§ Exercise goal:
Copy out every line in the entries below that includes "ダークウェブアイ".

════

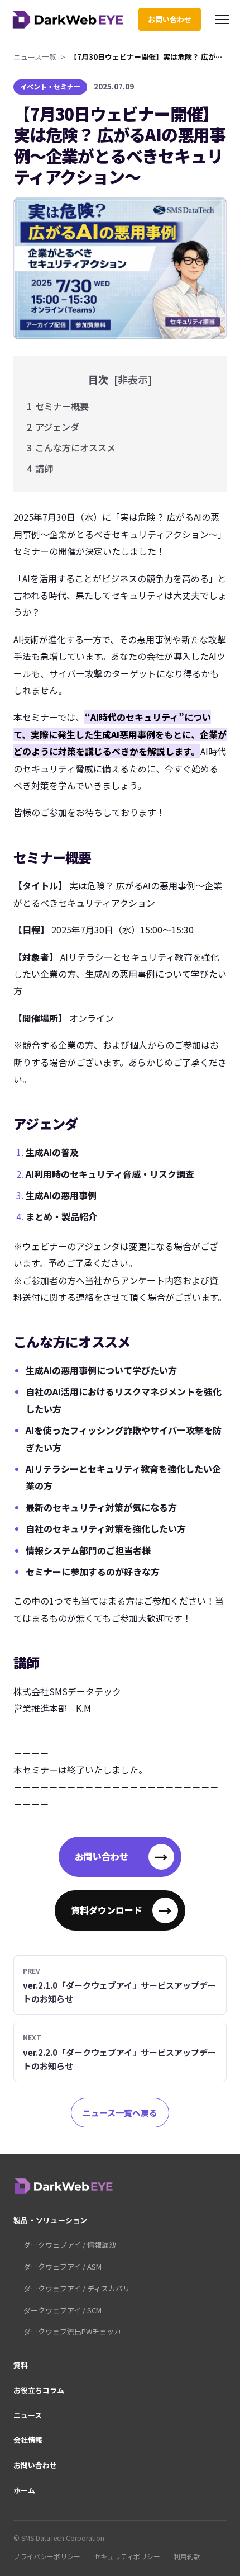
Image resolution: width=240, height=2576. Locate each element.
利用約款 (187, 2556)
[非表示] (133, 379)
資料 (20, 2365)
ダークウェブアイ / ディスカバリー (80, 2288)
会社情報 (27, 2440)
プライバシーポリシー (46, 2556)
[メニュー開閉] (222, 19)
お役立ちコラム (38, 2390)
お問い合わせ (169, 19)
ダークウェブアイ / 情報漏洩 (69, 2244)
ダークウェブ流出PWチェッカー (75, 2331)
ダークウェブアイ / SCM (62, 2310)
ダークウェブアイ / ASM (62, 2266)
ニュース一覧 (34, 56)
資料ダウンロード (121, 1910)
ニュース (27, 2415)
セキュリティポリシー (127, 2556)
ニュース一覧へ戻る (120, 2113)
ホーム (24, 2490)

════

§ Exercise output:
ダークウェブアイ / ディスカバリー (80, 2288)
ダークウェブアイ / 情報漏洩 (69, 2244)
ダークウェブアイ / SCM (62, 2310)
ダークウェブアイ / ASM (62, 2266)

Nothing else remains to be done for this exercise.